1. Способ производства катализатора для аммоксидирования, включающий стадии:
получения суспензии предшественника катализатора, содержащей жидкую фазу и твердую фазу;
высушивания суспензии предшественника катализатора в целях получения сухих частиц; и
прокаливания сухих частиц в целях получения катализатора для аммоксидирования,
где
твердая фаза суспензии предшественника катализатора содержит агрегат, содержащий металл и носитель,
первичные частицы металла, составляющие агрегат, характеризуются размером частиц, составляющим 1 мкм и менее, и
средний размер частиц для первичных частиц металла находится в диапазоне от 40 нм и более до 200 нм и менее,
носитель содержит диоксид кремния, где катализатор для аммоксидирования содержит сложный оксид металлов, характеризующийся составом, описывающимся следующей далее общей формулой (1):
Mo12BiaFebXcYdZeOf, (1)
где Х представляет собой один или несколько элементов, выбираемых из группы, состоящей из никеля, кобальта, магния, кальция, цинка, стронция и бария; Y представляет собой один или несколько элементов, выбираемых из группы, состоящей из церия, хрома, лантана, неодима, иттрия, празеодима, самария, алюминия, галлия и индия; Z представляет собой один или несколько элементов, выбираемых из группы, состоящей из калия, рубидия и цезия; а представляет собой атомное соотношение между висмутом и 12 атомами молибдена и удовлетворяет неравенству 0,1≤а≤2,0; b представляет собой атомное соотношение между железом и 12 атомами молибдена и удовлетворяет неравенству 0,1≤b≤3,0; c представляет собой атомное соотношение между Х и 12 атомами молибдена и удовлетворяет неравенству 0,1≤c≤10,0; d представляет собой атомное соотношение между Y и 12 атомами молибдена и удовлетворяет неравенству 0,1≤d≤3,0; e представляет собой атомное соотношение между Z и 12 атомами молибдена и удовлетворяет неравенству 0,01≤e≤2,0; и f представляет собой атомное соотношение между кислородом и 12 атомами молибдена и представляет собой количество атомов кислорода, необходимое для удовлетворения требований по валентности у других присутствующих элементов,
на стадии высушивания суспензии предшественника катализатора в целях получения сухих частиц сушилку выдерживают при температуре воздуха на впуске в диапазоне от 180 до 250°С и при температуре на выпуске в диапазоне от 100 до 150°С,
на стадии прокаливания сухих частиц в целях получения катализатора для аммоксидирования температура прокаливания находится в диапазоне от 550 до 650°С.
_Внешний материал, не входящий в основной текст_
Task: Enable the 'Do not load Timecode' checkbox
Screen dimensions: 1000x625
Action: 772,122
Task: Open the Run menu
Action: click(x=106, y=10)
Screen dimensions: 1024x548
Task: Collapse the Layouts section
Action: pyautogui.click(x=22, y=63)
2. Способ производства катализатора для аммоксидирования по п. 1, где на стадии получения суспензии предшественника катализатора, содержащей жидкую фазу и твердую фазу, концентрация свободной кислоты в суспензии находится в диапазоне от 0,1% и более до 1,2% и менее.
3. Способ производства катализатора для аммоксидирования по любому одному из пп. 1, 2, где на стадии получения суспензии предшественника катализатора, содержащей жидкую фазу и твердую фазу, концентрация свободной кислоты в суспензии находится в диапазоне от 0,8% и более до 1,2% и менее.
4. Способ производства катализатора для аммоксидирования по любому одному из пп. 1-3, где катализатор для аммоксидирования содержит носитель, и уровень содержания носителя в катализаторе для аммоксидирования находится в диапазоне от 35 до 45% (масс.).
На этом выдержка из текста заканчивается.